Landmark clinical observations and immunopathogenesis pathways linked to HIV and Cryptococcus fatal central nervous system co-infection.

Abstract

SummaryCryptococcal meningitis remains one of the leading causes of death among HIV‐infected adults in the fourth decade of HIV era in sub‐Saharan Africa, contributing to 10%–20% of global HIV‐related deaths. Despite widespread use and early induction of ART among HIV‐infected adults, incidence of cryptococcosis remains significant in those with advanced HIV disease. Cryptococcus species that causes fatal infection follows systemic spread from initial environmental acquired infection in lungs to antigenaemia and fungaemia in circulation prior to establishment of often fatal disease, cryptococcal meningitis in the CNS. Cryptococcus person‐to‐person transmission is uncommon, and deaths related to blood infection without CNS involvement are rare.
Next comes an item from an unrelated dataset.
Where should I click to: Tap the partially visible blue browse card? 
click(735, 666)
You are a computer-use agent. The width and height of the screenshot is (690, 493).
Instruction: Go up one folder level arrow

Keen to the persistent high mortality associated with HIV‐cryptococcal meningitis, seizures are common among a third of the patients, altered mental status is frequent, anaemia is prevalent with ensuing brain hypoxia and at autopsy, brain fibrosis and infarction are evident. In addition, fungal burden is 3‐to‐4‐fold higher in those with seizures. And high immune activation together with exacerbated inflammation and elevated PD‐1/PD‐L immune checkpoint expression is immunomodulated phenotypes elevated in CSF relative to blood. Lastly, though multiple Cryptococcus species cause disease in this setting, observations are mostly generalised to cryptococcal infection/meningitis or regional dominant species (C neoformans or gattii complex) that may limit our understanding of interspecies differences in infection, progression, treatment or recovery outcome. Together, these factors and underlying mechanisms are hypotheses generating for research to find targets to prevent infection or adequate therapy to prevent persistent high mortality with current optimal therapy.